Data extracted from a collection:
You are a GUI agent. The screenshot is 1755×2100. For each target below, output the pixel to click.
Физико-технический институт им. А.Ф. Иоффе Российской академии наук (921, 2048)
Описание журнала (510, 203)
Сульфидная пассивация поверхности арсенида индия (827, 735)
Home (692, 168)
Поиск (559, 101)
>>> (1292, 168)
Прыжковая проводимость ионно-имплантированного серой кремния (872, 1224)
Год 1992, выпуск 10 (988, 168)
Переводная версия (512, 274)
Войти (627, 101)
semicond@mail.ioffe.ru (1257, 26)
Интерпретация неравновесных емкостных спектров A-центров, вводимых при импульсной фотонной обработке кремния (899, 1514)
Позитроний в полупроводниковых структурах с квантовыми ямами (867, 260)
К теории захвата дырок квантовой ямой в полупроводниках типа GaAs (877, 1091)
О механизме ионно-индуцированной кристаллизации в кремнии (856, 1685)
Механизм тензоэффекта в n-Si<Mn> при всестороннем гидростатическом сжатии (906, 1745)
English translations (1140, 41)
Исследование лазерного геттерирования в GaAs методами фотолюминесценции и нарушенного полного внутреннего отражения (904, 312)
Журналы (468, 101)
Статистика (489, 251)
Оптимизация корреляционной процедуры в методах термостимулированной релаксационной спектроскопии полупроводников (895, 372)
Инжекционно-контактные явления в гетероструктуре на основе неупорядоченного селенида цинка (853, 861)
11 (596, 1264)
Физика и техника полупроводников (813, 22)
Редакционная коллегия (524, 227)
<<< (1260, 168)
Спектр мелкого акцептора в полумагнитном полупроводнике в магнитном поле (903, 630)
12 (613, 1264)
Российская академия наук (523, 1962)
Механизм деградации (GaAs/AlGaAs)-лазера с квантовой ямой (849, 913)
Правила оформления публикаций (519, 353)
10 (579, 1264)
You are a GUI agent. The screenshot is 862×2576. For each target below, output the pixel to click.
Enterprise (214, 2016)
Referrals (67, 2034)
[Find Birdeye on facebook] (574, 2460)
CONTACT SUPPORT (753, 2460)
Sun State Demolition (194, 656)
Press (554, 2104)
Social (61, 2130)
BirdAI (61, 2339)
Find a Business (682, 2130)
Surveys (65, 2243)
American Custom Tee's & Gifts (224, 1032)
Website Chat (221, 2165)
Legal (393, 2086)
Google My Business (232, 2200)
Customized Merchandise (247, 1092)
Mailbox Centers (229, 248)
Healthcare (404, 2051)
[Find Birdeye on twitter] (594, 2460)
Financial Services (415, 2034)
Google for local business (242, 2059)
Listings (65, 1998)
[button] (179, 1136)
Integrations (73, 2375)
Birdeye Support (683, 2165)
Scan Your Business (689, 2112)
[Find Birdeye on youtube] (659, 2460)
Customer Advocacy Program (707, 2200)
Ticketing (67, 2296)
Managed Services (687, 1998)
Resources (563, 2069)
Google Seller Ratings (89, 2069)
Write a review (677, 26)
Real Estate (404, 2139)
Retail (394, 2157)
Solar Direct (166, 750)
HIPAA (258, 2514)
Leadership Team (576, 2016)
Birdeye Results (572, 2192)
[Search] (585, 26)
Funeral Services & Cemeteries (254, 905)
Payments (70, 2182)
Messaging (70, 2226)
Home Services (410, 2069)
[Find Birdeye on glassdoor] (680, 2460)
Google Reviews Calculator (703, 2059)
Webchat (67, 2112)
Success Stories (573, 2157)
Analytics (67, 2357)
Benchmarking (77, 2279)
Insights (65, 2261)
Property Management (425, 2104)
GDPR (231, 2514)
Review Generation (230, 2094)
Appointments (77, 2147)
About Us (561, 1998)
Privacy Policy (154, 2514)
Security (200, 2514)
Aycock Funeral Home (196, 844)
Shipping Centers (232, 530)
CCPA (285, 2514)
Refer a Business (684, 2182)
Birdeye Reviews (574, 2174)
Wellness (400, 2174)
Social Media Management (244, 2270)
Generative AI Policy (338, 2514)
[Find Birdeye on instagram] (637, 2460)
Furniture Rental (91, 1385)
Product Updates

Task: This task asks for the number of lines above that include the string "output". Respond with that number only.

The completed task: 2